Порезы. Хватаешь лезвие руками. Заносят над тобой. Бьют и бьют. Пытаются настигнуть, добить.

Глаза глядят. В глаза льется пустой мир и наливает их до краев горькой водкой.

Глаза видят исцарапанные собаками и людьми стены подъезда. Твоего детского подъезда.

У твоего детства стены в засохшей кровяной корке. Грязные.

А может, глаза видят грязный снег.

А может, ржавую жесть гаражей.

Стены ржавых гаражей молчат. Кирпичи обступают.

Тебя не люди убивают, а камни.

Люди тоже камни. Люди ножи. У людей не руки, а лопаты. Не ноги, а молоты.

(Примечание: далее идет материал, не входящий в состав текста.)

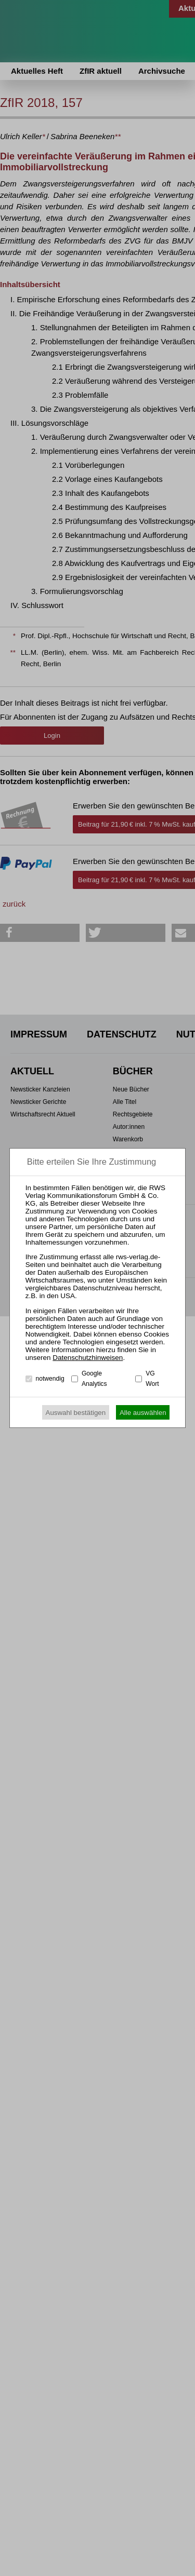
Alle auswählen (143, 1413)
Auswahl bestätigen (76, 1413)
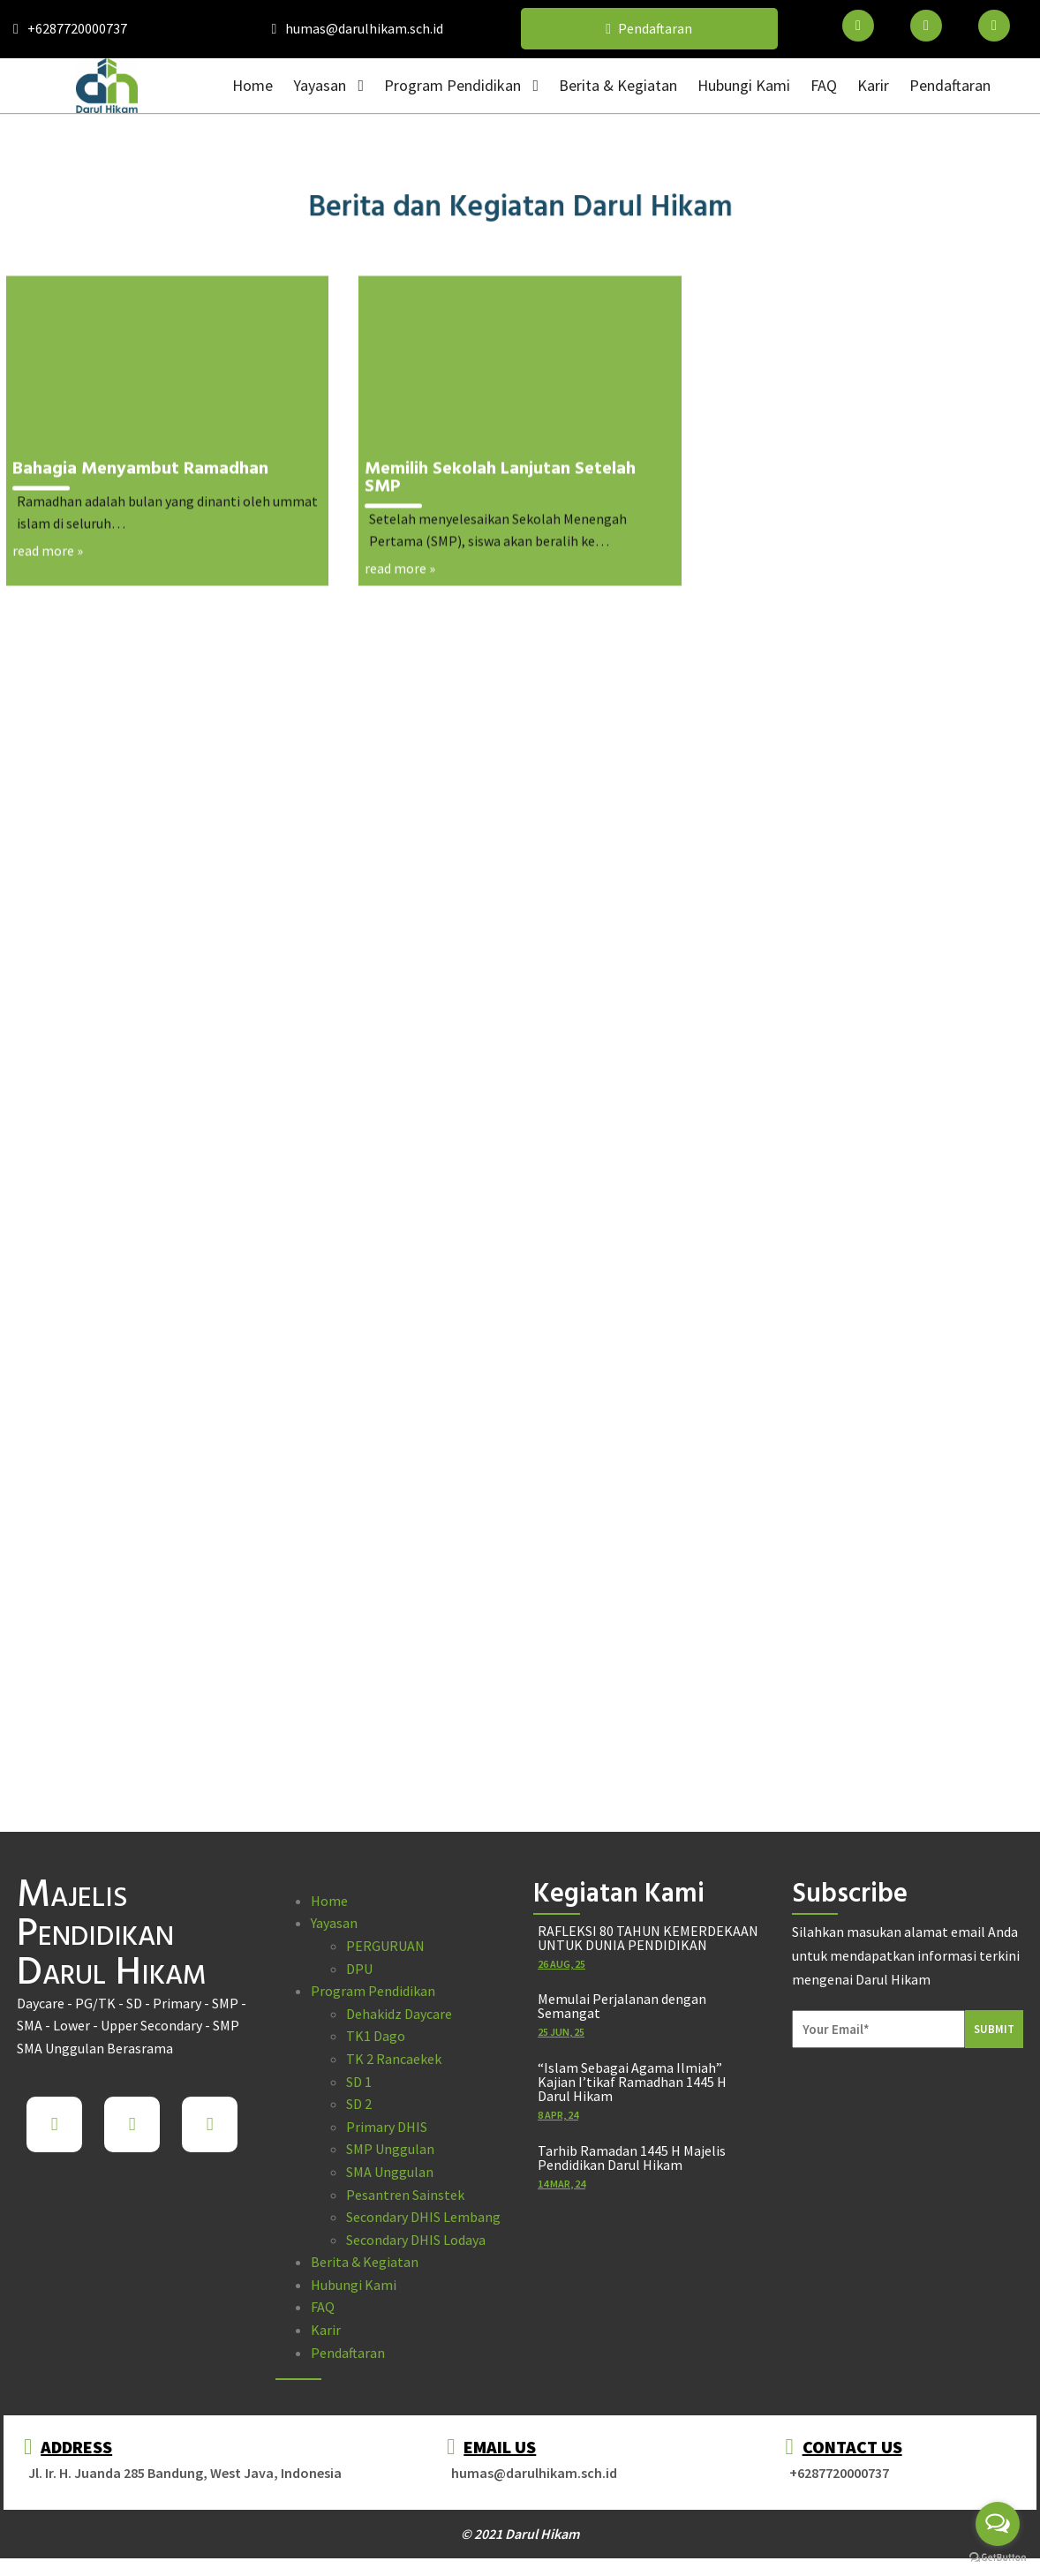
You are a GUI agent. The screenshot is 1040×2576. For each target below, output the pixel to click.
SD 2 (359, 2104)
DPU (359, 1968)
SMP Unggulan (390, 2149)
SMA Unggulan (389, 2172)
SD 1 (359, 2081)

Это – написать. Не забыть.

Кто нашел на снегу? Помнить их имена. Не помнить: забыть. Разве надо? Что, опять надо жить? Для чего? Для того, чтобы однажды ночью – себе самой – бритвой, коей под мышками брила – резануть по тонким синим венам, и в теплую ванну тюленихой залечь, и ждать, ждать? Все равно вынут. Все равно спасут.

Но есть надежда. Есть.

А почему музыка звучит? Откуда тут так много музыки? Дура, это ж твоя личная музыка; собственная. Обнимает, окружает. Мучит. Обливает сиропом. Обжигает черным пламенем. Ожоги отвратительны. Пламя – мощно. За мощь всегда надо платить увечьем, язвами, сиротством. Один старый мужик, когда был с ней в собачьей мимолетной любви и нависал над ней каменной глыбой, выхрипнул в ухо ей: не бойся сиротства. Оно дано тебе, как награда.

Пламя. Краски. Решетка. Собака.

Собака лает, ветер носит.

Собака – воет.

Женщина сверху вниз, как на растоптанную сигарету, как на кошку, шиной раздавленную, глядела на холст. А что там было? А ничего особенного: три тетки вкруг сидят за огромным столом и деревянные ковши расписывают. Золото, солнце, свет. Золотые чистые доски избы. Хохломская роспись. Толстые тетки солнцем красят деревяшки. А она красит теток. Каждый делает свое дело.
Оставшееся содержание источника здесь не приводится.